Assessment Run 15 2005
 

Wilms' tumour-1 protein
The slide to be stained for Wilm’s tumour-1 protein (WT1) comprised:
1. Fallopian tube, 2. Appendix, 3. Lung adenocarcinoma, 4. Mesothelioma,
5. Ovarian serous carcinoma, moderately differentiated, 6. Granulosa cell tumour.
All specimens were fixed in 10 % NBF.

Criteria for assessing a WT1 staining as optimal included:

  • A strong and distinct nuclear staining in the epithelial cells of the fallopian tube.
  • A strong and distinct nuclear staining of the ovarian serous carcinoma, the granulosa cell tumour and the mesothelioma.
  • No nuclear staining in the epithelium of the appendix or the lung adenocarcinoma.

The cytoplasmic reaction in a variety of cells i.e. endothelial cells, smooth muscle cells and plasma cells is unavoidable and not included in the assessment.

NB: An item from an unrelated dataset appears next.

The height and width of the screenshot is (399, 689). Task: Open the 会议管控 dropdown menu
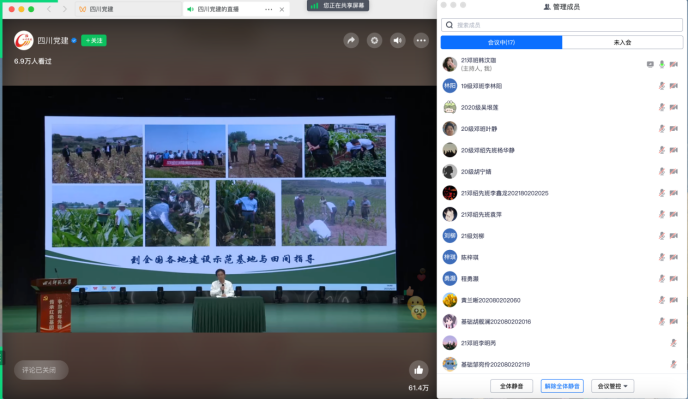pos(612,386)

24 laboratories submitted stains. At the assessment 4 achieved optimal marks (17 %), 5 good (21 %), 12 borderline (50 %) and 3 (12 %) poor marks.

The following Abs were used:
mAb clone 6H-F2 (Dako, n=21; Novocastra, n=2)
pAb WT1 (C-19) (Santa Cruz, n=1)

Optimal staining for WT1 in this assessment was obtained with the mAb clone 6H-F2 (4 out of 23).

All optimal protocols were based on heat induced epitope retrieval (HIER) in Tris-EDTA/EGTA pH 9 (4 out of 14). The clone 6H-F2 was used in the range of 1:25– 1:400 depending on the sensitivity of the protocol applied. Using proteolytic pre-treatment in pepsin as recommended by Dako (data sheet) could not be used to obtain an optimal staining.

The most frequent causes of insufficient staining were:
- Too low concentration of the primary antibody
- Insufficient or inappropriate epitope retrieval (too short HIER in citrate pH 6, or proteolytic pre-treatment).

In the interpretation only a nuclear reaction was considered as a true positive reaction of WT1. In general most laboratories were capable to demonstrate WT1 in the serous ovarian carcinoma and the mesothelioma. The prevalent feature of an insufficient staining was typically characterized by a too weak or a false negative reaction of the granulosa cell tumour.

Almost all laboratories could demonstrate WT1 in the fallopian epithelium, which indicates that this is not an optimal control. Using fallopian tube, the epithelial and smooth muscle cells should show a strong nuclear staining with only a minimal cytoplasmic reaction.

Conclusion
mAb 6H-F2 seems to be a good marker for WT1. HIER in Tris-EDTA/EGTA pH 9 seems to be the best pre-treatment.
Fig. 1a. Optimal staining for WT1 in the fallopian tube. All the epithelial cells and smooth muscle cells show a strong distinct nuclear staining. Fig. 1b. Staining for WT1 in the fallopian tube using an insufficient protocol (same field as in Fig. 1a.). The majority of the epithelial cells and smooth muscle cells show a distinct nuclear staining. However compare with Fig. 2b and Fig. 3b – same protocol.
Fig. 2a. Optimal staining for WT1 of the mesothelioma. Both the normal and the neoplastic mesothelial cells show a strong distinct nuclear staining. Fig. 2b. Insufficient staining for WT1 of the mesothelioma. Both the normal and the neoplastic mesothelial cells are unstained or only show a weak nuclear staining. (same protocol used in Fig. 1b).
Fig. 3a. Optimal staining for WT1 of the granulosa cell tumour. The majority of the neoplastic cells show a distinct nuclear staining. The endothelial cells show a cytoplasmic staining. Fig. 3b. Insufficient staining for WT1 of the granulosa cell tumour. The majority of the neoplastic cells are unstained or only weakly positive (same protocol used in Fig. 1b and 2b). The endothelial cells show a cytoplasmic staining.
Fig. 4a. Optimal staining for WT1 of the ovarian serous carcinoma. The majority of the neoplastic cells show a distinct nuclear staining. Fig. 4b. Staining for WT1 of the lung adenocarcinoma. The neoplastic cells show a non-specific cytoplasmic staining (which is acceptable) but no nuclear staining. Same protocol used in Fig. 4a.
MV/HN/SN/AS

Last update 02-12-2005